I want to evaluate each value in a 2D numpy float array if it falls within the min, max boundaries of a certain numerical class. Next, I want to reassign that value to the 'score' associated with that class.
E.g the class boundaries could be:
>>> class1 = (0, 1.5)
>>> class2 = (1.5, 2.5)
>>> class3 = (2.5, 3.5)
The class scores are:
>>> score1 = 0.75
>>> score2 = 0.50
>>> score3 = 0.25
Values outside any of the classes should default to e.g. 99.
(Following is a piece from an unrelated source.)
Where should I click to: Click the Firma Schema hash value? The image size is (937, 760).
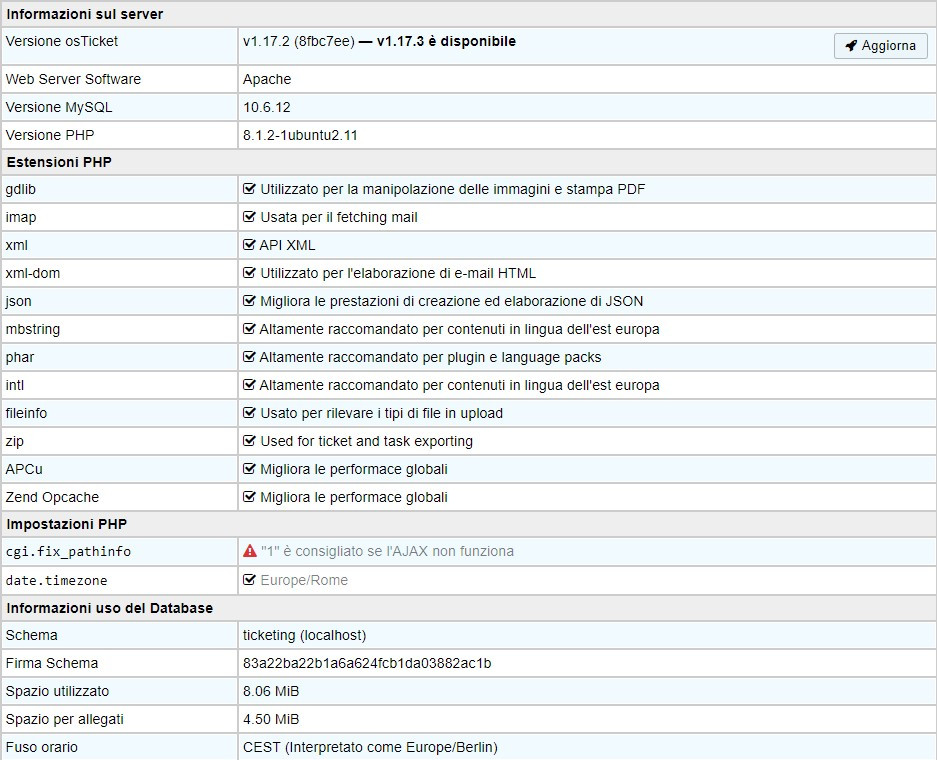(x=367, y=663)
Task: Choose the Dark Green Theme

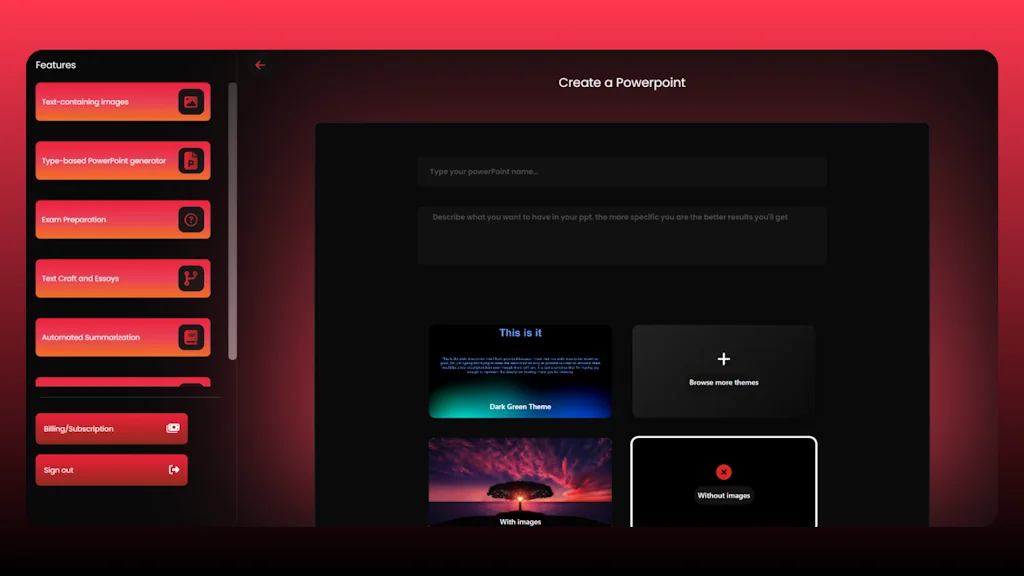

I've tried the following, but run into a ValueError due to broadcasting.
>>> import numpy as np
>>> arr_f = (6-0)*np.random.random_sample((4,4)) + 0 # array of random floats
>>> def reclasser(x, classes, news):
>>> compare = [x >= min and x < max for (min, max) in classes]
>>> try:
>>> return news[compare.index(True)
>>> except Value Error:
>>> return 99.0
>>> v_func = np.vectorize(reclasser)
>>> out = v_func(arr_f, [class1, class2, class3], [score1, score2, score3])
ValueError: operands could not be broadcast together with shapes (4,4) (4,2) (4,)
Any suggestions on why this error occurs and how to remediate would be most appreciated. Also, if I'm entirely on the wrong path using vectorized functions, I'd also be happy to hear that.